I just learned something new, That I didn't know that I didn't know about my self, the other day... I realized that when I see the woman at the store yelling at her kids, or remember the one that doesn't spend any time with hers, It makes me think that "Hey I am not so bad at this mothering thing" or when I go to someones house and see it hasn't been cleaned in quite a while or here about them not cooking at home for two weeks It makes me think that " Hey I'm not so bad at this homemaker thing", or I see the over weight person eating that humongous plate of food or knowing that they can't even walk half a block with out getting winded I think that " Hey even though I'm not giving my all to this weight loss goal, I am doing better than them."
.... I find that If I want to feel better about myself for not being the best that I can be, I will find someone that I am doing better than, and it helps me to cheer up.
But I need to stop doing this! I am like the Pharisee in Luke 18:11 - "The Pharisee stood and prayed thus with himself, God, I thank thee, that I am not as other men are, extortioners, unjust, adulterers, or even as this publican."

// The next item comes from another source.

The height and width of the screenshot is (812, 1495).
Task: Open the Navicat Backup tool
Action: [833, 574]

The Bible also says in 2 Corinthians 10: 12 ": but they measuring themselves by themselves, and comparing themselves among themselves, are not wise."

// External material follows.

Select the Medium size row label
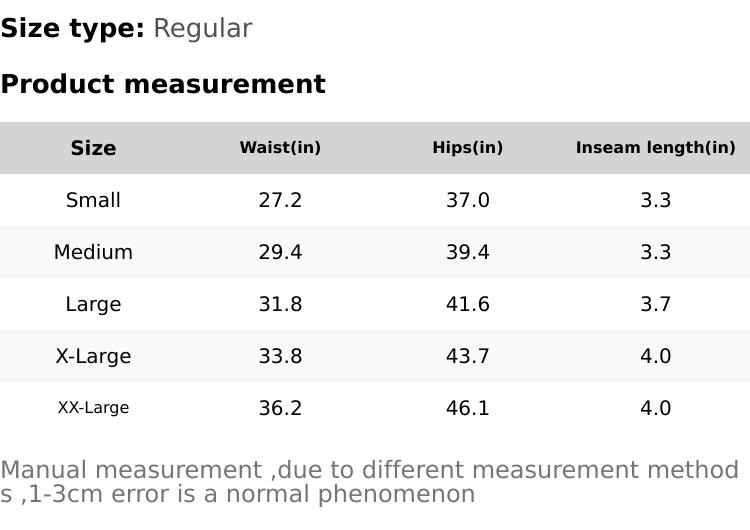 pyautogui.click(x=93, y=252)
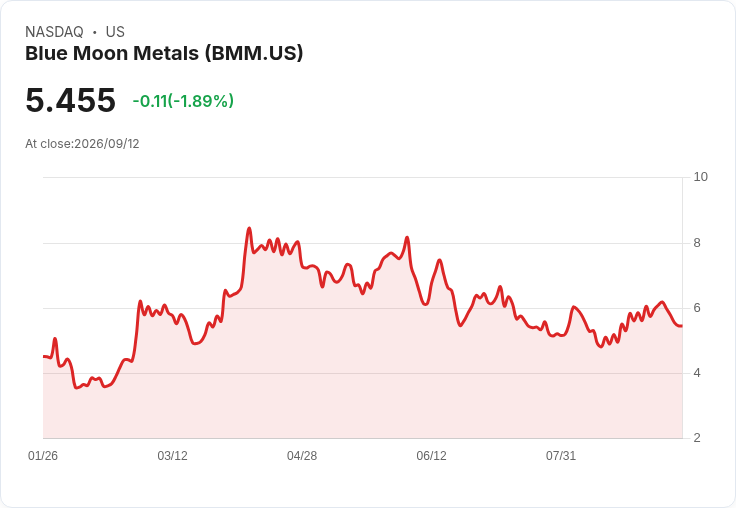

The reason this is not wise is because it give me a crutch or an excuse to not better myself. I want to strive everyday to become a better Wife, Mother, Friend... a better me. I can not do this by not getting anything done,by being lazy about things. I can not find excusses by thinking I'm not as bad off than them, then not work on goals for my self. It should not make me happy to see someone that doesn't care about their future enough to be bettering themselves. Lord Help me to remember, when I see the one that is "not as good as me",I need to first pray for them and second remember to push my self farther than I have before and not being Ok with where I am at. It is only the Grace of God that I am not in their shoes and where I am today.